(WHAT TO DO): How many lines of the listing below contain the string "Expand"? Case counts, and the reply should be the number alone.

(Item position entries)
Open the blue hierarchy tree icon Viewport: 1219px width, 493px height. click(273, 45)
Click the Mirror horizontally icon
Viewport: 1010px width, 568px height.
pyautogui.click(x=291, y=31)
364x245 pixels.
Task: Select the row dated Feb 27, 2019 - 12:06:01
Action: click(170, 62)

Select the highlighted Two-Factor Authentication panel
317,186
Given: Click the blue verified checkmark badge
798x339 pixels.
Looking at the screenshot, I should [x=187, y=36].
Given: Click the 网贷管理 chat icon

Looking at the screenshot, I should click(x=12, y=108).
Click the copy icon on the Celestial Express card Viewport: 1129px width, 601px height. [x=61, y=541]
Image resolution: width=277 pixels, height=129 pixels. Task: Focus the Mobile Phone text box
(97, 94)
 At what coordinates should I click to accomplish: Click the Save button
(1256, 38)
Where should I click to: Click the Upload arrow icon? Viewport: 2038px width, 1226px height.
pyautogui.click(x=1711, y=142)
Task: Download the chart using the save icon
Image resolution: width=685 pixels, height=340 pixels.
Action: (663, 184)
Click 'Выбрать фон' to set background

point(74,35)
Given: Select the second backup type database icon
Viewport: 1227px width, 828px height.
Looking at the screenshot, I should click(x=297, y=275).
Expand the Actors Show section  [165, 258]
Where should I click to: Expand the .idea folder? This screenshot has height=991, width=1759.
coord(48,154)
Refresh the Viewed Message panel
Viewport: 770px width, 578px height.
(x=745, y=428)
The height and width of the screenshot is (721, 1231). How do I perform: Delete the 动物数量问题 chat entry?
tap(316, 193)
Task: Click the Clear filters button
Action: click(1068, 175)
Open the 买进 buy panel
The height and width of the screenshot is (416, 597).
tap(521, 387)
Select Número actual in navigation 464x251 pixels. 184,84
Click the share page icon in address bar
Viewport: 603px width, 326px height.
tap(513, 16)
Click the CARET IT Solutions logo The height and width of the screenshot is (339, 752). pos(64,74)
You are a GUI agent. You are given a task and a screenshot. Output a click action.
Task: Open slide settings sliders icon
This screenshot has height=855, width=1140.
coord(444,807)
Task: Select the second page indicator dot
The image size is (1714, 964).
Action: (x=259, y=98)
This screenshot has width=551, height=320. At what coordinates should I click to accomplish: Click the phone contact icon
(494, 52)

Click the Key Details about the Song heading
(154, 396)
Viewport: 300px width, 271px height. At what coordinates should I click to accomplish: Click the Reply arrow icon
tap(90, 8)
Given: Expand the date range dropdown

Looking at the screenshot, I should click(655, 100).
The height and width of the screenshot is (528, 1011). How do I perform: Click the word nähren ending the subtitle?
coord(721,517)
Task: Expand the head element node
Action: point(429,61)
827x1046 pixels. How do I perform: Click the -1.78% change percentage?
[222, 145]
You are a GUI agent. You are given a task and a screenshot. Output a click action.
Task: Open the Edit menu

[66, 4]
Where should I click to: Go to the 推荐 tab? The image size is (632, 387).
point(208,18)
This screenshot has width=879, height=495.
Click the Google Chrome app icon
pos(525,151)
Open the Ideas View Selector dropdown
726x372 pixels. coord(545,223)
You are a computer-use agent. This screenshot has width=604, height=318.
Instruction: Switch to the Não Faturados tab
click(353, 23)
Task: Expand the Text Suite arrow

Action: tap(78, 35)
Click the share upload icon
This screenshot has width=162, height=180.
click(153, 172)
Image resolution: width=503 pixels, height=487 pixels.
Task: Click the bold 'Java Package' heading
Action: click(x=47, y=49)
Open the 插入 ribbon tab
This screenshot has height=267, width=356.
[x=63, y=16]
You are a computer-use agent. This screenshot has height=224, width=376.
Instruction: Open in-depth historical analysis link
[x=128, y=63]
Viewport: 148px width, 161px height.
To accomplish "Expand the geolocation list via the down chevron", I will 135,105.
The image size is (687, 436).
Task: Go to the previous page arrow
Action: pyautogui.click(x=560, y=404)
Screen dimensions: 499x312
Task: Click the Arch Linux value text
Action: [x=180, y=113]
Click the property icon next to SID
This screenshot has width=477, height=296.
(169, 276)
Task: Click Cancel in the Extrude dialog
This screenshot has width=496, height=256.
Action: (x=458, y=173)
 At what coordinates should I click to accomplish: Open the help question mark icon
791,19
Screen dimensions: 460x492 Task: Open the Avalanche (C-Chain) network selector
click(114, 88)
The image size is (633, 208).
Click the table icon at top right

(WRITTEN SOLUTION): 6